15. A system for learning a control solution for a continuous-time affine-nonlinear aerospace vehicle (vehicle), the system comprising:
at least one memory configured to store instructions; and
processing circuitry configured to execute the instructions to:
decentralize a control solution for the vehicle into a plurality of lower dimensional control loops based on a partition of vehicle dynamics;
apply excitation signals to the vehicle, the excitation signals comprising reference-command variations and probing inputs configured to increase persistence of excitation during learning;
selectively perform a prescaling transformation of state variables, the prescaling transformation configured to modify conditioning properties of a learning regression associated with the decentralized control loops;
collect trajectory data from operation of the vehicle under the applied excitation signals and generate learning data for the decentralized control loops;
train a reinforcement learning control process that performs integral value-function updates based on trajectory data using the learning data to obtain updated control parameters; and
output the updated control parameters as a learned control solution for the vehicle.
16. The system of claim 15, wherein the processing circuitry is further configured to update controller parameters to approximate linear quadratic control behavior and to improve closed-loop stability and robustness.
17. The system of claim 15, wherein the processing circuitry is further configured to determine critic weights for a value function represented as V(x)=V1(x1)+V2(x2), each of V1 and V2 comprising a quadratic form of state variables associated with a corresponding decentralized control loop.

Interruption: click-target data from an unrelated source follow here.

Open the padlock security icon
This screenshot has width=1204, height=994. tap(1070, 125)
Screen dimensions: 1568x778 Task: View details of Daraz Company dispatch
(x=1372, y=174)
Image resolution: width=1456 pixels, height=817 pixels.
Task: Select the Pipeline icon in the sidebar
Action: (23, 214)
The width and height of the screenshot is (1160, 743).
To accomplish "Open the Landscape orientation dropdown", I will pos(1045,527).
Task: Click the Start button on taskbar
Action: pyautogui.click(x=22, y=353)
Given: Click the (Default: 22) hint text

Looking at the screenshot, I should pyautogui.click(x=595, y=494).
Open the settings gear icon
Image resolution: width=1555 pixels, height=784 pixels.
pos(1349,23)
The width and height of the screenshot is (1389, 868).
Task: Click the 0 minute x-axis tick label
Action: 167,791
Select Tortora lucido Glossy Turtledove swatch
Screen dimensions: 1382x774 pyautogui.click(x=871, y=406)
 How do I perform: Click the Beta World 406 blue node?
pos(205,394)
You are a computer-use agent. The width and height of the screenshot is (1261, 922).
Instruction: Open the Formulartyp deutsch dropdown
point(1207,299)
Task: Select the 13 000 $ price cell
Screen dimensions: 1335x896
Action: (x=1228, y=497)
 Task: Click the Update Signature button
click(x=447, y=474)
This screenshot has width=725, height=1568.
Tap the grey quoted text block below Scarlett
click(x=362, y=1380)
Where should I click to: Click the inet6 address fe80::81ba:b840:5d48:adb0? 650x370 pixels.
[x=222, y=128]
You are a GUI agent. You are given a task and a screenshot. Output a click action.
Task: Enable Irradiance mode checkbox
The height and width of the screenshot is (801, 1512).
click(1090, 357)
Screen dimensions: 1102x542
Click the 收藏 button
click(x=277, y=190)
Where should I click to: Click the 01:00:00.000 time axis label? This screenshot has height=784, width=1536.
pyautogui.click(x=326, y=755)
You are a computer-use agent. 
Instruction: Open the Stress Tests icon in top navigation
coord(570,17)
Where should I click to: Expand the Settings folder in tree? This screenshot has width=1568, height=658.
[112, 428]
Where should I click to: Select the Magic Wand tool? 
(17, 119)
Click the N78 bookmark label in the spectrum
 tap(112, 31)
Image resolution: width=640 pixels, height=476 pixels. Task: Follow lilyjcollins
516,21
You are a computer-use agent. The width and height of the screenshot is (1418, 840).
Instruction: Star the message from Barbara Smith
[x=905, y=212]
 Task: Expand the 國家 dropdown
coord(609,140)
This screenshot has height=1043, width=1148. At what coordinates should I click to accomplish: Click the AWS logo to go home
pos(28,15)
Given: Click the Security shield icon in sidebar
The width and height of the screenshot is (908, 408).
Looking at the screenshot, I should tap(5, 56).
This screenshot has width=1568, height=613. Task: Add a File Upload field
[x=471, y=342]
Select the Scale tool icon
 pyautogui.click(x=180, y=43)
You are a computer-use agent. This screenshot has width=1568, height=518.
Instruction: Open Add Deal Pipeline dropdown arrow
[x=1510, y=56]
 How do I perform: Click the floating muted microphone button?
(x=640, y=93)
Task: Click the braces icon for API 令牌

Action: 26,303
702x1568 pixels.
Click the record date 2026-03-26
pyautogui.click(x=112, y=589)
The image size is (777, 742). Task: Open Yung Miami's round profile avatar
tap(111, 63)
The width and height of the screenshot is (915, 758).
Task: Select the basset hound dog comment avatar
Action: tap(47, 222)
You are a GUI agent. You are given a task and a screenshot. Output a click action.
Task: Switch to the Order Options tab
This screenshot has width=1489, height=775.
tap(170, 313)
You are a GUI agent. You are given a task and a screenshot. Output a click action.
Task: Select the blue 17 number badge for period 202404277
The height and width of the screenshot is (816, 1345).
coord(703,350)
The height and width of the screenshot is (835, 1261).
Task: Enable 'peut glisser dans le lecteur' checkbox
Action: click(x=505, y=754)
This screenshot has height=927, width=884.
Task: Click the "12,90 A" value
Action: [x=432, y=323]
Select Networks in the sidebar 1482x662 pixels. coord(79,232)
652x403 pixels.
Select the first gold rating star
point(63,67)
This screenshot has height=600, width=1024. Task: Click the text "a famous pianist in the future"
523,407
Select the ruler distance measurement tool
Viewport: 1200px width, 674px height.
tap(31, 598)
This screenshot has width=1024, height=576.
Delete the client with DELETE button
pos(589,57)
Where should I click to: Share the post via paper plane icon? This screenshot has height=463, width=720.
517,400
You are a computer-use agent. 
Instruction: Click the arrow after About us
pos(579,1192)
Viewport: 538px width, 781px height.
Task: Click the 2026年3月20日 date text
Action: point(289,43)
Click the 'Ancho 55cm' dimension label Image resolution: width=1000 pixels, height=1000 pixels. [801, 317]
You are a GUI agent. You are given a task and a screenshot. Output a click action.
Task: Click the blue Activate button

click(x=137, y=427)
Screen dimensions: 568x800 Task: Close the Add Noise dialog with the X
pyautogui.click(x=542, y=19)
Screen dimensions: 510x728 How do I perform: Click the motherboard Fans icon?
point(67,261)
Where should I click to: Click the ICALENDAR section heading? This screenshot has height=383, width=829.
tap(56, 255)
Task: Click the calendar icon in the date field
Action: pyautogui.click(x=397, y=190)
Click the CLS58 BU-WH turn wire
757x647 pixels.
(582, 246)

18. The system of claim 15, wherein the vehicle comprises a hypersonic vehicle, and wherein the processing circuitry is further configured to adapt control parameters with respect to lift uncertainty νL, drag uncertainty νD, and pitch moment uncertainty of the hypersonic vehicle.
19. The system of claim 15, wherein the processing circuitry is further configured to form the learning regression using integral expressions of trajectory data and state variables that have undergone the prescaling transformation and to solve the learning regression to determine critic weights for the decentralized control loops.
20. A non-transitory computer-readable medium storing instructions that, when executed by processing circuitry, cause the processing circuitry to:
decentralize a control solution for a continuous-time affine-nonlinear aerospace vehicle into a plurality of lower dimensional control loops based on a partition of system dynamics;
apply excitation signals to the vehicle comprising reference-command variations and probing inputs configured to increase persistence of excitation during learning;
selectively perform a prescaling transformation of state variables to modify conditioning properties of a learning regression;
collect trajectory data and generate learning data for the decentralized control loops;
train a reinforcement learning control process that performs integral value-function updates based on trajectory data using the learning data to obtain updated control parameters; and
output the updated control parameters as a learned control solution for the vehicle.